Równie słuszna jest wycieczka przeciw aprioryzmowi, (istnieją natomiast takie a nie inne, konieczne byty i ich konieczne w ogólnej postaci doświadczenia), jak i zaprzeczenie istotności fizykalnego wytłomaczenia życia, nigdy faktycznie, ani przynajmniej modelowo nie zaktualizowanego i nie mogącego być wykonanym.

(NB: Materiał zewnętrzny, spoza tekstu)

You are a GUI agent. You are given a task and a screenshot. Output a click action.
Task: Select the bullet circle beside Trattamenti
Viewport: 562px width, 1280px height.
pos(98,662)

Wszelkie żądania od logiki, aby była inną niż jest, muszą być poparte przykładami „twórczości” z inną logiką, „dynamiczną”. Takich przykładów u Świderskiego niema i śmiało twierdzić można, że podanie ich naprawdę jest niemożliwością.

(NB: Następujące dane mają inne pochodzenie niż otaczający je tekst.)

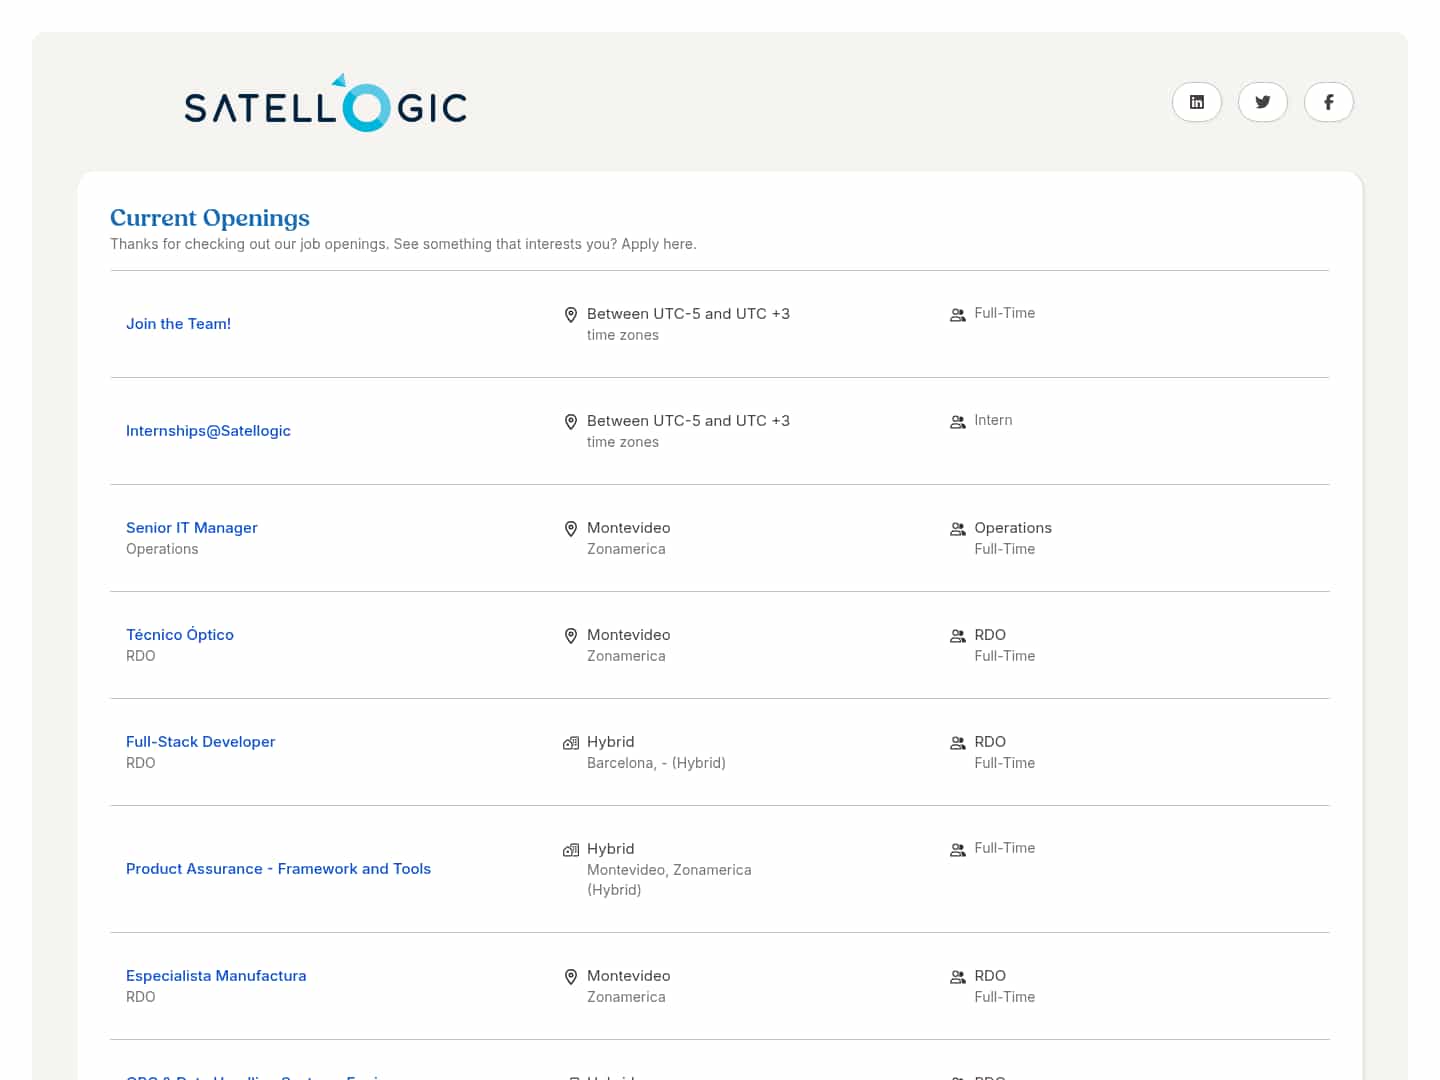This screenshot has height=1080, width=1440.
Task: Click the Facebook social icon
Action: (x=1328, y=102)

Nie chodziłoby tu tylko o właściwości wyrażania się psychiki specjalnie ludzkiej, tylko o jakieś prawa ogólniejsze stawania się wewnętrznego i zewnętrznego żywych stworów. To, co mówi Świderski, że psychologia, bez mieszania się w nieswoje dziedziny, powinna oprzeć się o ten fakt, że jest psychologią żywego, cielesnego stworu, jest bardzo słuszne; twierdzenie, że tzw. „myśl” jest czymś wtórnym, daje podstawę do zdrowego nominalizmu. Tu zarysowuje się hypostazyjno-dynamiczny pogląd Autora, który ma też cechy metafizyki „emanacyjnej”: jakiś wybuch, jakichś „sił”, z jakiejś niewiadomej zasady bytu, z jedne energii — na tym polega życie. „Żywioły indukują w nas elementy psychiczne, dlatego, że same są elementami życia Wszechświata”. Zdanie to jest typowe dla Autora „Zrębów”: niema w nim miejsca na problemy dualistyczne — wszystko jest jakimś jednym, choć niewyranie dwubiegunowym, prądem „czegoś” — czego nie mówi nam Świderski do końca, nie definiując istoty pojęcia „żywiołu”.
Również pojęcie życia, jako hypostazy (a nie sumy żyjących stworów) pozostaje niewyjaśnionym. „To, co umysł poczytuje za poznanie prawd wiecznych, w istocie jest brakiem posiadania ideii” — mówi Świderski, dewaluując intelekt, w duchu pism H. Bergsona, jako nie mogący ująć w stabilizowane pojęcia płynnej par excellence rzeczywistości.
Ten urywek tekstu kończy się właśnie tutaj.